After searching the text of the bill, I was unable to find any applicable block grants except for the ones listed below. None of these had any specific projects listed.
These are the relevant grants over $ 1 Billion within Transportation and Housing and Urban Development. Most of these grants have to be allocated within 2 years.

NATIONAL SURFACE TRANSPORTATION SYSTEM $ 5.5B
AIRPORT INVESTMENT $ 1.1B
HIGHWAY INVESTMENT $ 27B
HIGH-SPEED RAIL CORRIDOR PROGRAM $ 2B
PUBLIC TRANSIT INVESTMENT $ 8.4B
CAPITAL FUND $ 5B
HOMELESSNESS PREVENTION FUND $ 1.5B
ASSISTED HOUSING STABILITY AND ENERGY
AND GREEN RETROFIT INVESTMENTS $ 2.25B

These total up to $ 50.5B which is a small part of the total stimulus.
Tracking down these grants is very time consuming. It’s difficult to find anything that can be considered pork, but there’s lots of places to hide inside of $ 787B.

Answer by Josie
From the FAQ page:

Congress and the President are getting ready to spend billions of dollars to try to stimulate the economy. As a result, the U.S. Conference of Mayors has responded by releasing a list of “shovel-ready” projects in cities around the country that the mayors would like to see funded.

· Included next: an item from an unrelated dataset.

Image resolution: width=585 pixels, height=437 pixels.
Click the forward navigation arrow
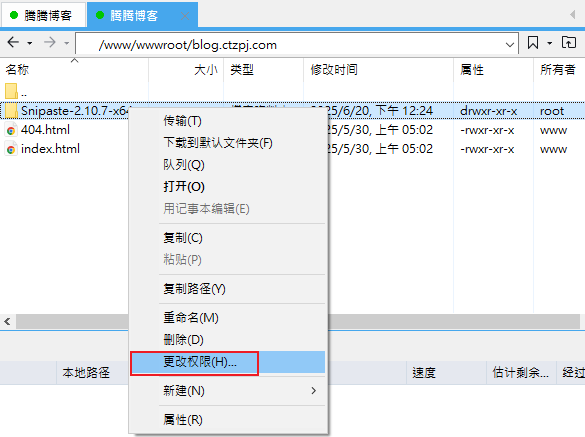[49, 42]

To me, this sounds suspiciously like the President and/or Congress asked for a list of projects, and the Conference of Mayors put one together. To check on this suspicion, I followed the link in the quotation above (the very source of the projects listed at the Stimulus Watch web site, unless I’m greatly mistaken), and got the 344 page file. On Page 2 of the file, I see:

January 17, 2009

That sounds impressively early. Until one looks up the data on the stimulus bill:

1/6/2009–Introduced.
American Recovery and Reinvestment Act of 2009

This matches my memory of the discussion: Washington folks talked about wanting to fund a bunch of shovel-ready projects, so cities and states pulled together their wish lists as rapidly as they could.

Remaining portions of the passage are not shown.